- _Tasks to carry out_:
a) In the article on the religious origins of Father's Day, where were the earliest Father's Day celebrations in the United States held?
b) Return the passage of the article on the religious origins of Father's Day from "Long before church" up to and including "religiously infused origins.", copied word for word.

## Begin Extract to read

By: Tim Ott

How Religion Shaped the Earliest Father’s Day Celebrations

Long before church services helped introduce the holiday to the American public, Catholics were observing St. Joseph’s Day.

A group of dads wait to receive a blessing and a prayer card for Father’s Day during mass at Christ The King Catholic Church in Houston on June 21, 2009.

Mayra Beltran/Houston Chronicle via Getty Images
Published: June 17, 2026Last Updated: June 17, 2026

Often overshadowed by events such as the end of the school year, marked by the gifting of neckties and celebrated with barbecues, Father’s Day would seem to be among the more secular holidays on the calendar.

And yet, the annual observance of Father’s Day on a Sunday, the traditional day of Christian church services, offers a clue to how this day to celebrate dear old dad rose to prominence in the United States from religiously infused origins.

What role did the church play in the introduction of Father’s Day in the US?

The earliest Father’s Day celebrations in the United States were held in churches after the turn of the 20th century.

## End Extract to read
## Begin Material

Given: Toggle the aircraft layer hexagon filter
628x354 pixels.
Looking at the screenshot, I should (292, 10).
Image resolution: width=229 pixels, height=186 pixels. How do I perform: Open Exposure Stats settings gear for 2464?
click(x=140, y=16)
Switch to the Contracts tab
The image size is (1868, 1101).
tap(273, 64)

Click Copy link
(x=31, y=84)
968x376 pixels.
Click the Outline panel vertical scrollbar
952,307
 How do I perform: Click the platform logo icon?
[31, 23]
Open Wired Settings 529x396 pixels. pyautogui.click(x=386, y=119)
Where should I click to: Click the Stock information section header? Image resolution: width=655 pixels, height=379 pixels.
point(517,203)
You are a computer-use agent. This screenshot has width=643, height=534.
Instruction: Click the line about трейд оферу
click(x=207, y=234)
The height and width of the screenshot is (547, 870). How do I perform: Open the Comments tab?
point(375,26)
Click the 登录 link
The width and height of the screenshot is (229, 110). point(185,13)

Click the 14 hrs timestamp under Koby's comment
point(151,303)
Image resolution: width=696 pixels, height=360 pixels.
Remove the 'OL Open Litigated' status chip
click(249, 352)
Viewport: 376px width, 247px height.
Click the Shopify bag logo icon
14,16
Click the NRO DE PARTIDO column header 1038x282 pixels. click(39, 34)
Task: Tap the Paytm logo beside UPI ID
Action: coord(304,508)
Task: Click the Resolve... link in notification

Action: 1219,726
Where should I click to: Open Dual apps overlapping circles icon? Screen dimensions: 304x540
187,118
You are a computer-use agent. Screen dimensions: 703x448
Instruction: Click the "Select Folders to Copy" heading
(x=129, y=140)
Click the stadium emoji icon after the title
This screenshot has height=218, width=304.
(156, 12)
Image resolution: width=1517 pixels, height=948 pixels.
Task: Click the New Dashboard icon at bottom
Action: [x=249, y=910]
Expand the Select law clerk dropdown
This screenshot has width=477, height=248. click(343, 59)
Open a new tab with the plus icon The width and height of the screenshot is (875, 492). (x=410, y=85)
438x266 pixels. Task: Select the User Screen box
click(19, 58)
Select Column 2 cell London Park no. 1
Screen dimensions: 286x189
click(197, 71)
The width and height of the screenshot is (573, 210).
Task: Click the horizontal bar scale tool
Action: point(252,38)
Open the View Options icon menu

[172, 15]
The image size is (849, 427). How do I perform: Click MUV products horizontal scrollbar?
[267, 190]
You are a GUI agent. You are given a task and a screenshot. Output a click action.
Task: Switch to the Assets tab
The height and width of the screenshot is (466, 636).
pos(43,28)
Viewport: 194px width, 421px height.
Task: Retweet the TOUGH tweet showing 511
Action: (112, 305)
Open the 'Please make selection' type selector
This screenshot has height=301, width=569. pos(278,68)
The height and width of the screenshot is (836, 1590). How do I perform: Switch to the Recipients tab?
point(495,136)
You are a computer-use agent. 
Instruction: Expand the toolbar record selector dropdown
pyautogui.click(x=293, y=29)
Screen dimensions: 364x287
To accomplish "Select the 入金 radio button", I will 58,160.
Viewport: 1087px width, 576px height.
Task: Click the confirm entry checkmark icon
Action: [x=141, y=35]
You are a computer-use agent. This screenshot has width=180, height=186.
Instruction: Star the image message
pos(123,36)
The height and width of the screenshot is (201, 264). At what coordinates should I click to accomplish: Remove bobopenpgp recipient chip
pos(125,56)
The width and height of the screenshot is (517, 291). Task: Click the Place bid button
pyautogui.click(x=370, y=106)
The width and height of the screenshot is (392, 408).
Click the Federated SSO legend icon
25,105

## End Material

- _Task-by-task outputs_:
a) In churches, after the turn of the 20th century.

b)
Long before church services helped introduce the holiday to the American public, Catholics were observing St. Joseph’s Day.

A group of dads wait to receive a blessing and a prayer card for Father’s Day during mass at Christ The King Catholic Church in Houston on June 21, 2009.

Mayra Beltran/Houston Chronicle via Getty Images
Published: June 17, 2026Last Updated: June 17, 2026

Often overshadowed by events such as the end of the school year, marked by the gifting of neckties and celebrated with barbecues, Father’s Day would seem to be among the more secular holidays on the calendar.

And yet, the annual observance of Father’s Day on a Sunday, the traditional day of Christian church services, offers a clue to how this day to celebrate dear old dad rose to prominence in the United States from religiously infused origins.